Here are some of the highlights:

• A much more flexible Disk Firewall;
• A more secure Disk Firewall;
• An easier way to change passwords;
• Faster disk creation speeds (when the disk is filled with random data for more security);
• Ability to run as a service;

A lot of changes were made under the hood, being related to how Disk Firewall works. Graphically, the changes are represented by two new checkboxes:

Disk Firewall now includes a training mode, which makes it easier to configure this mechanism. From now on you don't have to manually indicate paths and figure out which programs should be allowed to access your encrypted data, and which ones not. Just enable the training mode and keep using your software as you normally do. Whenever an application attempts to access the drive, something like this shows up:

At this point you can see which program wants to access the disk, and decide whether you want to allow this or reject the attempt. The program's path is shown too, and so is the program's icon - now it's easier to get things figured out without doing any further research.

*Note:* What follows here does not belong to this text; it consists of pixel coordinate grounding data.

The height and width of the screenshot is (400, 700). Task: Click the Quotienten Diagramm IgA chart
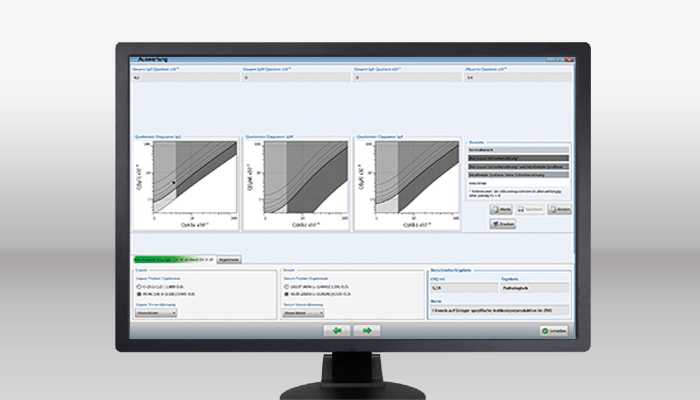(x=405, y=180)
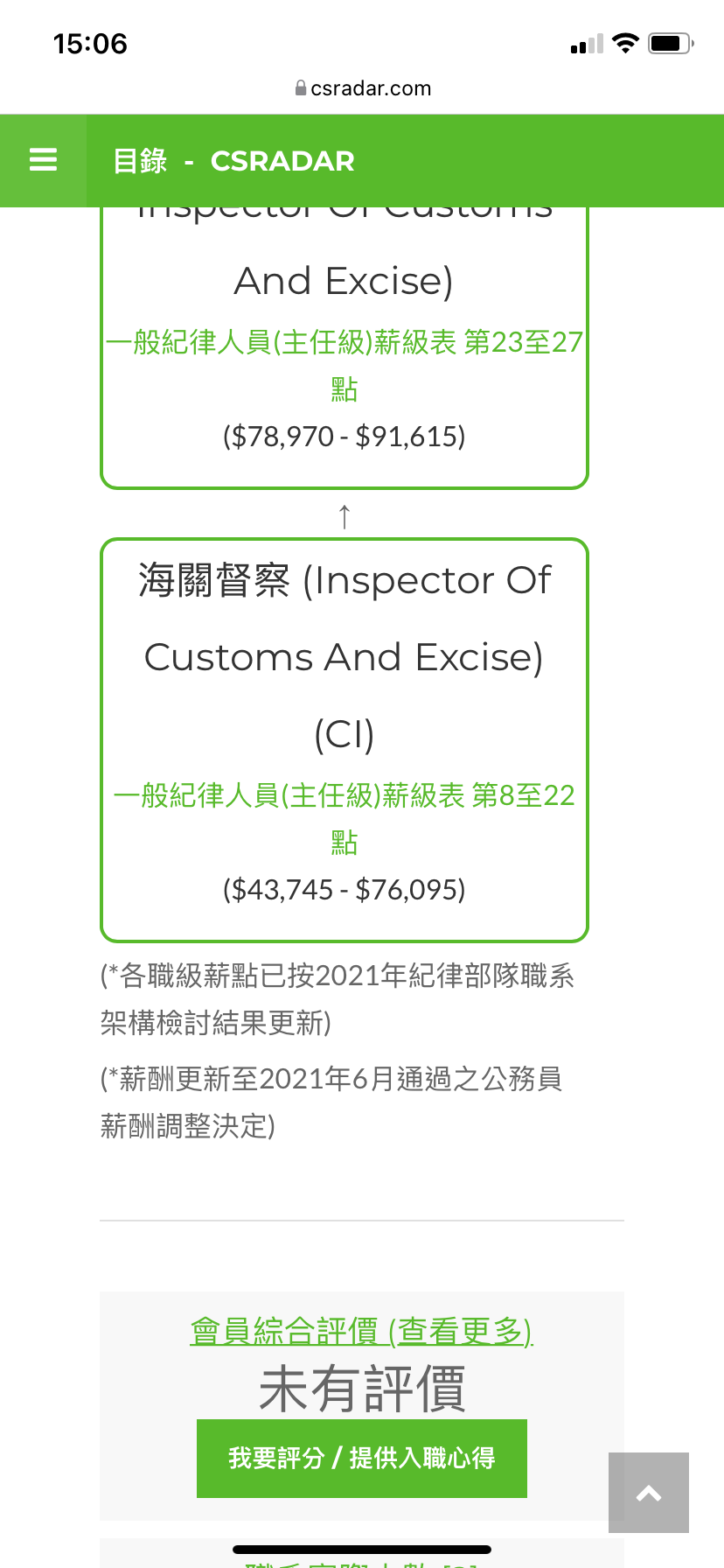
Task: Tap the lock icon beside csradar.com
Action: [301, 88]
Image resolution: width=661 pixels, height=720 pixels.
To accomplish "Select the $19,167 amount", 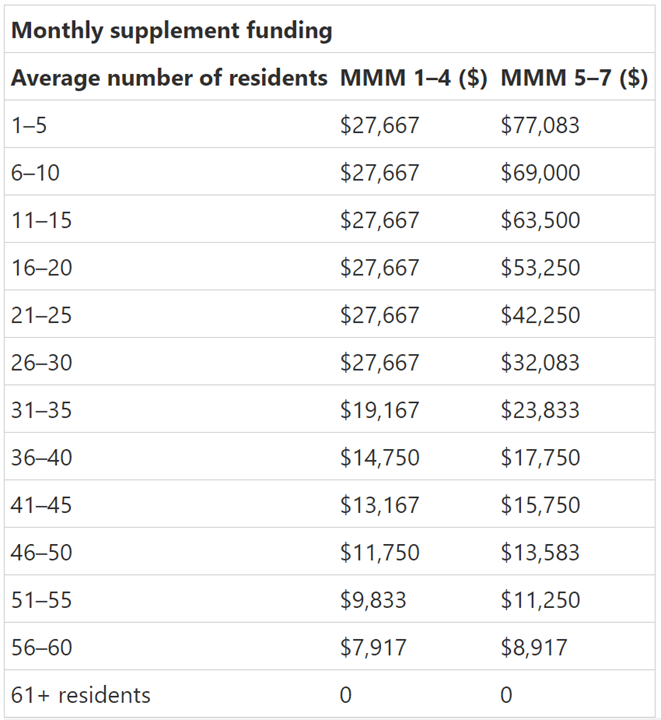I will (x=380, y=410).
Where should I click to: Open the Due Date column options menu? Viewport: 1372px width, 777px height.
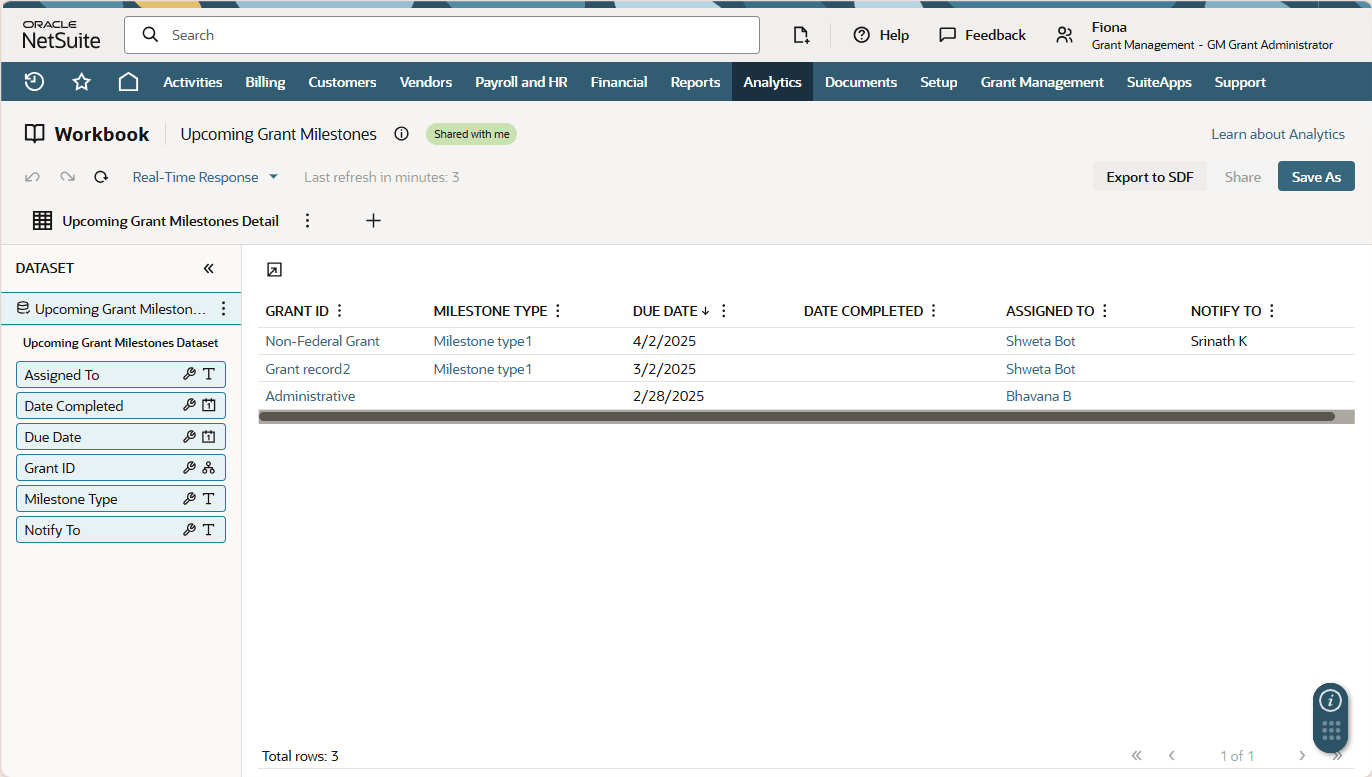[x=722, y=310]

Another change is the ability to verify the integrity of a trusted program. For example, Explorer.exe was allowed to access the virtual encrypted disk; but what if the program was infected with a virus? Since it is trusted, it will be able to access the data, and there is a chance that data loss will occur. That's not the case anymore. Disk Firewall verifies the integrity of the program when it is added to the white list and "takes its fingerprint". When the program wants to access a protected file, its fingerprint is compared to the original one, and if they don't match:

You're notified about a change in the trusted program. If you're aware of any updates of this program, or if you modified it yourself - you can allow this change. Otherwise you can click Deny and check the program with an antivirus to see if everything is OK with it.

The program's integrity is verified with Dekart's NIST-certified implementation of AES-256.

You might ask why an encryption algorithm is used to verify a program's integrity, rather than a hashing algorithm. The program that accesses the disk is encrypted with AES-256 in CBC mode; at the last step of encryption, a 256-bit long chunk is obtained and memorized. Afterwards when the program tries to access the disk, it is encrypted again and the last 256-bit chunk is compared to the original one.

The encryption key is individual to each encrypted disk, so even if the same program is a trusted one for multiple virtual disks, it will have different 'fingerprints' for each case; while a hashing function would generate the same 'fingerprint'. Now, picture a hypothetical case in which someone manages to find a collision and modify a program's code in a malicious way, without changing its hash - if this were true, the now malicious program would be able to compromise all your encrypted disks, which is very bad, to say the least... Our approach is immune to such attacks.

Other changes will be commented later.